Following the recent release of the Halcyon Gold Overdrive, we are pleased to say there has been a renewed interest in our pedals, particularly those that feature our Adaptive Circuitry. You’ve most likely already heard the sales pitch from us about how this proprietary tech can improve your tone, but what goes through a designer’s head when coming up with a new concept like this? We asked Origin Effects founder, Simon Keats, to answer some of things you may have been wondering about. 


Where did the idea for Adaptive Circuitry come from? 

SK: I was working on the M-EQ Driver and had successfully developed an adaptive approach to implementing a high cut control. The purpose was to allow a user to roll off highs and dial in a smooth drive tone, without degrading the sonic accuracy of their clean guitar tone. It later occurred to me that the technology might have wider applications. Much of the drive market was split between vintage-accurate reissues, on the one hand, and the latest and greatest transparent boosts on the other. Each approach had its pros and cons. Classic drives offer smooth harmonics but often don’t clean up well. Transparent boosts offer a faithful production of guitar tone but eventually run out of clean headroom and clip in a harsh manner. I wasn’t sure whether it could be done, but it seemed that an adaptive approach might combine the best of both products, without the usual pitfalls. The idea was to offer unrivalled transparency, combined with the smooth breakup characteristics of a classic drive pedal. 


The 4 current Adaptive pedals – Halcyon Green, Halcyon Gold, M-EQ DRIVER and DCX – are quite different. Why choose those circuits in particular? 

SK: The Halcyon Green and Halcyon Gold drive pedals deliver classic rock tones, with the ability to sympathetically deliver transparency in response to player dynamics. Whilst undeniably chosen in part for their overwhelming popularity within the guitar community, most importantly the TS and K-style pedals each feature a prominent, mid-forward voicing which greatly benefits from the “adaptive” treatment.
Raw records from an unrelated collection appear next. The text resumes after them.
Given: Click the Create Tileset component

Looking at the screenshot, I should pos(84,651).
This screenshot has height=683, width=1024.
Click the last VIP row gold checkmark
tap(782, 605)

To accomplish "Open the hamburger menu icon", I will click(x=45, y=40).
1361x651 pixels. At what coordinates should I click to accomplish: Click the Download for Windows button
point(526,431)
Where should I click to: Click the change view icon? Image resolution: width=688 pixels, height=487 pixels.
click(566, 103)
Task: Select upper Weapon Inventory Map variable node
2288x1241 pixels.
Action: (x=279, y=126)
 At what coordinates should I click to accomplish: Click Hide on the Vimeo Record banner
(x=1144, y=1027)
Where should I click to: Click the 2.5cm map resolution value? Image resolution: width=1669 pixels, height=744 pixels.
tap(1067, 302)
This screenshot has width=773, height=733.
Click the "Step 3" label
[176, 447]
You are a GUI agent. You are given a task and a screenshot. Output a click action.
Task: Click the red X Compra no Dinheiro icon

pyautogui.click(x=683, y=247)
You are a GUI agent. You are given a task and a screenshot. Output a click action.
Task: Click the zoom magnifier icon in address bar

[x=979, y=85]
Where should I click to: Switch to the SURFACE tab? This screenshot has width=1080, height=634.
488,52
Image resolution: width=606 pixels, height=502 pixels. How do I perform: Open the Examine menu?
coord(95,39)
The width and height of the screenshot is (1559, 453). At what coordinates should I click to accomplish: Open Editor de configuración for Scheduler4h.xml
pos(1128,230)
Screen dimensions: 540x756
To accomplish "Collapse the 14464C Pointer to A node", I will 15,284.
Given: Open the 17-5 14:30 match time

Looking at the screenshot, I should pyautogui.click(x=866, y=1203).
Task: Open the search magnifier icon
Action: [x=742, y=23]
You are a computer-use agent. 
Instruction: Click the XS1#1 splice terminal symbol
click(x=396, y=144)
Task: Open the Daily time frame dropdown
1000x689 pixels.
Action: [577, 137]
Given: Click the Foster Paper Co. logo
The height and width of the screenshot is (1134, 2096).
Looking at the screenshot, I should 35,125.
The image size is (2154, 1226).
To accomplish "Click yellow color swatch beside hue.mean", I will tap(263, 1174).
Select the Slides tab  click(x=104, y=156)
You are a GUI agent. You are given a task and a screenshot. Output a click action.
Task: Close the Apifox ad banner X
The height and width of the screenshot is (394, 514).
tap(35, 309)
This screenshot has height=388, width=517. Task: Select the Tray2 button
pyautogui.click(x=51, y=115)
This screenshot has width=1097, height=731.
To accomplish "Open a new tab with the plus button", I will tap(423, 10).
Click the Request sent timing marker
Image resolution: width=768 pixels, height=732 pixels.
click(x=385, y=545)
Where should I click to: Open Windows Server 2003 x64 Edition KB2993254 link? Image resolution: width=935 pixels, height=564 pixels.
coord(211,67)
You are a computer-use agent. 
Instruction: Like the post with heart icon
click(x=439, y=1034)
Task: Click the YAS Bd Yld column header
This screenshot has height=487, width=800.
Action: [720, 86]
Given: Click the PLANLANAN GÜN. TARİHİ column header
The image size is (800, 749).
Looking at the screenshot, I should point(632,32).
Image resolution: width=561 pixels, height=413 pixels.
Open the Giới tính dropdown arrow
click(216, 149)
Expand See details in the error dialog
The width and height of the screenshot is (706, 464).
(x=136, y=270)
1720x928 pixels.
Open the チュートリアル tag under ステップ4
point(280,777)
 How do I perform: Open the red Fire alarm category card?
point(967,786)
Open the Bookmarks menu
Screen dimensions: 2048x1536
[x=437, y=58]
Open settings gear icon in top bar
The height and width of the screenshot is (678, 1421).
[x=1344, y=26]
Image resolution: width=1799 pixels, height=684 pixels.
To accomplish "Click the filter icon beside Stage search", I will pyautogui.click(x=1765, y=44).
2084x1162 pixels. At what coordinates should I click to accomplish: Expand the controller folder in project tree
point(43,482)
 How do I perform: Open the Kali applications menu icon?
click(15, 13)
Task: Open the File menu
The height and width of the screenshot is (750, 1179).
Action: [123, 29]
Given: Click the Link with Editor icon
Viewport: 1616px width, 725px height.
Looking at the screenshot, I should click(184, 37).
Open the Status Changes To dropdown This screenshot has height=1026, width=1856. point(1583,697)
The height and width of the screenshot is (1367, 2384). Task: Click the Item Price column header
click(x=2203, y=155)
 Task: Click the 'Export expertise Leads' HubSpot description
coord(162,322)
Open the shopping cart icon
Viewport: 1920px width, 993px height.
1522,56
These well-known tones seemed like a good way to showcase the new technology.  

The M-EQ Driver and DCX Boost were inspired by a love of tube technology. Classic 1950s studio equalisers exhibit highly flattering EQ curves and provide vintage colouration when pushed. The objective here was to provide simple, utilitarian functions, with an inherent musicality that stands apart from the majority of more typical stomp boxes. The whole idea was that they don’t sound like ordinary overdrives. Both pedals feature conventional EQ functionality with an extended treble response. The Adaptive Circuitry allows the user to selectively attenuate harmonics, without compromising the high frequency content of clean sounds. This ensures excellent compatibility with a range of guitar amps, where the drive sound might otherwise take on an overly bright and abrasive quality. 

The hope was that players would recognise the advantages of the Adaptive Circuitry, then pick the direction they wanted to take; tried-and-tested pedal tones or something studio-inspired that they may not have heard before. 


Will there be more Adaptive pedals? 

SK: The Adaptive Circuitry is now a useful addition to the Original Effect toolbox. No doubt, it’ll feature in future releases. It could be a user selectable parameter, or perhaps a sneaky “under the hood” implementation. I guess time will tell! Of course, it would be nice to expand on the Halcyon range, with more classic drive interpretations. As with the two current Halcyon pedals, it must not only be a classic sounding pedal, but also one where the Adaptive Circuitry really contributes something usable and musical. We won’t do it unless we’re confident we can do it right.